L'opera vedrà la luce nel 1392 e porterà il titolo di Roman de Mélusine.
Pochi
anni dopo a Partenay, non lontano da Lusignano, il signore del luogo ‑
anch'egli discendente dei Lusignano ‑ incarica il suo cappellano
Couldrette di redigere un'opera in versi sullo stesso tema.
Il
protagonista, Raimondino, mentre è a caccia nella foresta di Colombiers, uccide
per errore suo zio. Sconvolto dall'accaduto
si rifugia in un bosco e presso una fonte si imbatte in tre fanciulle. Una
di queste, rispondente al nome di Melusina, gli rivela di essere al corrente
dell'incidente occorsogli e di poterlo aiutare, offrendosi di sposarlo, a patto
che lui non cerchi mai di vederla il sabato. Poiché la ragazza è di splendido
aspetto, Raimondino è lieto di accettare. Il matrimonio è assai felice e
prospero: nascono numerosi figli e la prosperità della coppia sembra riversarsi
anche sui possedimenti della famiglia, nei quali si accresce la produzione
agricola e sorgono nuovi castelli. Tuttavia, il fratello dello sposo sparge voci
malevole sulle misteriose assenze della giovane, tanto da indurre al sospetto
persino Raimondino, che infrange il tabù. La ragazza, mutatasi in serpente,
scompare per sempre nel regno
delle acque, e ricomparirà solo di tanto in tanto come presagio di sciagure,
ma i suoi figli daranno gran lustro alla stirpe da lei fondata.
La
funzione di Melusina per la stirpe che la rivendica come antenata è quella di
un’antica divinità della Madre
Terra, che porta la fecondità e la prosperità: il semplice suo passaggio in un
bosco crea radure e campi da seminare, portando dunque la civiltà degli uomini
lì dov'era il confine con il mondo delle belve e degli esseri non‑umani.
Ma
la spiegazione più interessante e degna di nota del mito di Melusina è quella
offerta dai medievalisti Jacques Le Goff e Emmanuel Le Roy Ladurie per i quali
alla base ci sarebbero racconti mitologici greco‑romani, protagoniste dei
quali sono spesso le ninfe, creature semidivine. La cristianizzazione
dell'impero conduce a una demonizzazione delle divinità dell'antico Pantheon
pagano, che tuttavia rimangono ben vive nell'immaginario e spesso nel culto
popolare anche perché si legano a substrati cultural‑religiosi ben più
antichi della colonizzazione romana, come i miti celtici. E quando, a partire
dal XII secolo, le credenze popolari cominciano ad essere riprese e codificate
dalla cultura letteraria, si incontrano numerosi rimaneggiamenti di tali
leggende.
Il nome di
Melusina è altresì associato all'opera di Paracelso, per il quale essa è
analoga di Ninfe e Sirene e vive nell'”Aquaster”, il principio acqueo, il
principio psichico quasi materiale legato al lunare, dal quale verrebbe anche
Maria. Melusina è da un lato una visione psichica, ma è anche, tenuto conto
della capacità di realizzazione immaginativa della psiche (detta "Ares"

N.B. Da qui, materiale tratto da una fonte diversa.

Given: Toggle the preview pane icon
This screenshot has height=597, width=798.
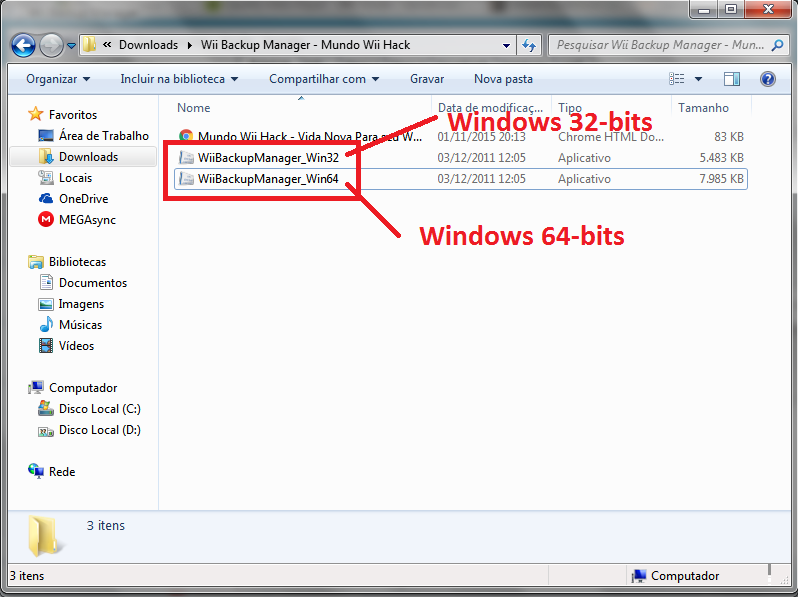Looking at the screenshot, I should point(732,79).
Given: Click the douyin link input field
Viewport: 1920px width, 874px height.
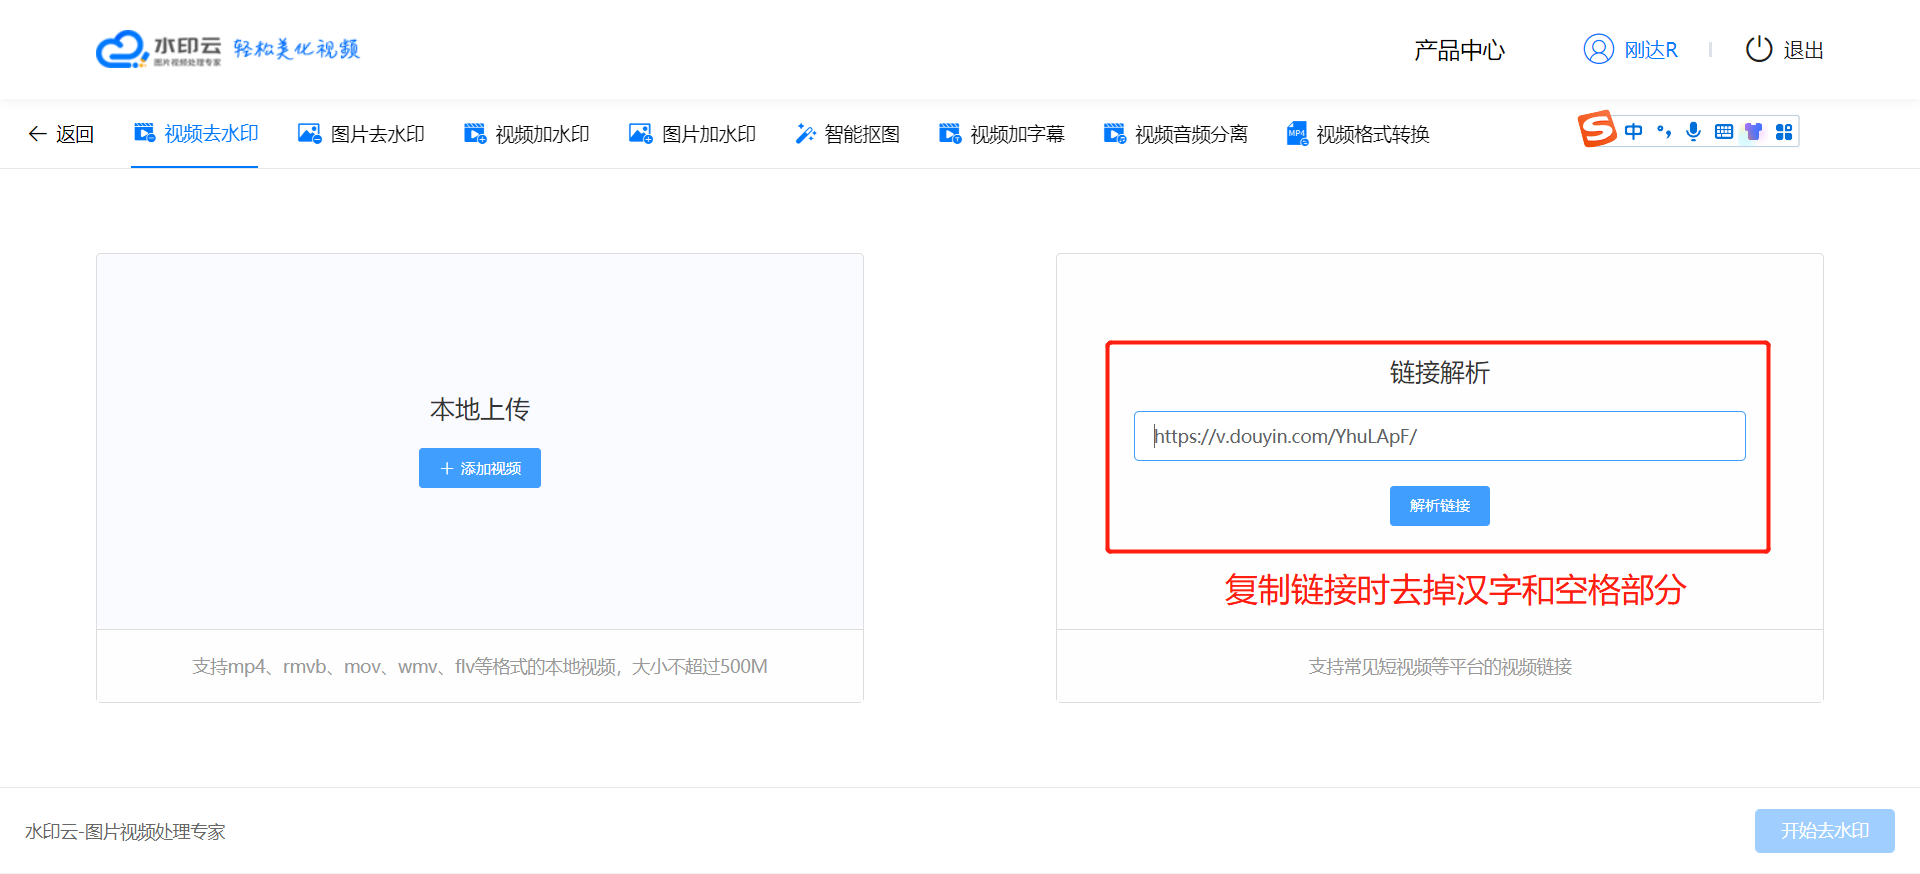Looking at the screenshot, I should click(1439, 436).
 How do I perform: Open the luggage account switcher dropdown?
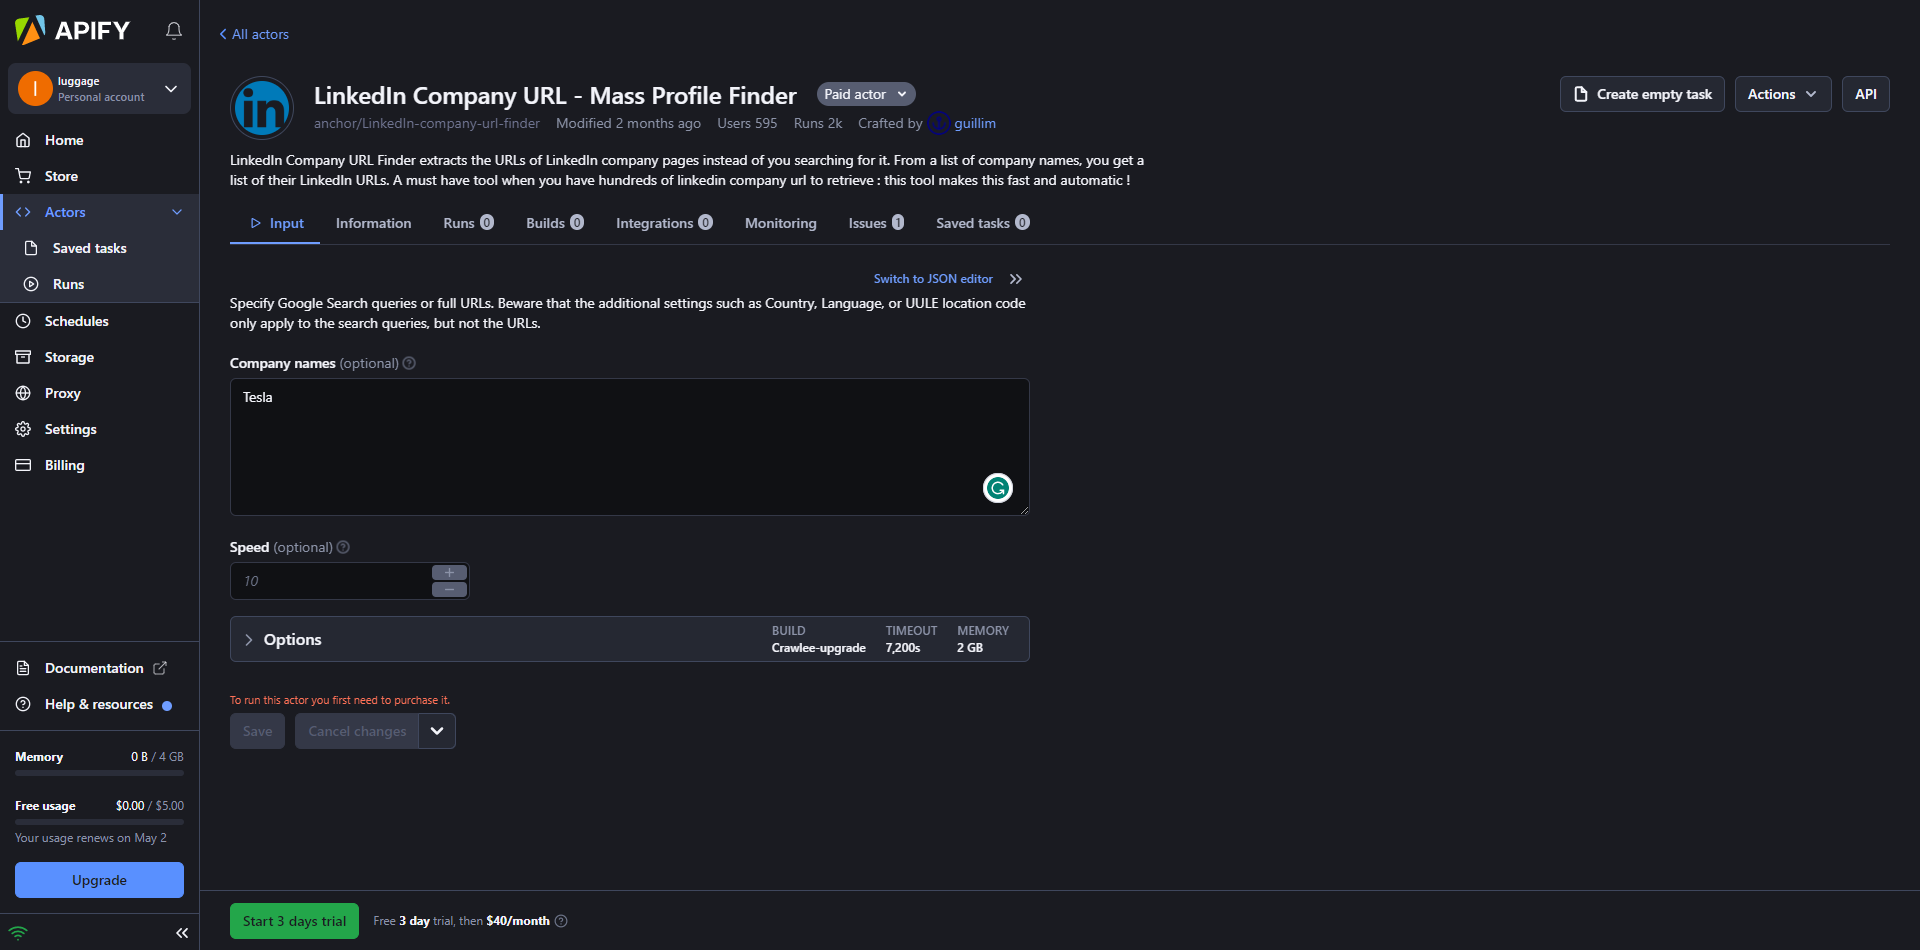(171, 89)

da Paracelso), una distinta entità obiettiva, come un sogno che diventi realtà
per un attimo. Melusina è simbolo dell’anima che appartiene a quei fenomeni
di frontiera che si verificano in particolari condizioni psichiche. Nelle
circostanze di un crollo di valori, quando sul futuro si fa il buio, Melusina
giunge come presenza reale e soccorrevole: l'inconscio appare come visione
mentale, e Melusina emerge dal reame delle acque assumendo sembianze umane, per
poi scomparire di nuovo. Essa
aiuta, ma anche inganna. E' parente dell'ingannevole Morgana (che significa
"nata dal mare"), di Afrodite e di Ishtar. Ishtar era rappresentata in
epoca ellenistica come sirena a due code ed era legata alle feste nuziali di
Maggio. E a Maggio avvengono le nozze mistiche o chimiche degli alchimisti: e
l'anima si ricongiunge con lo spirito.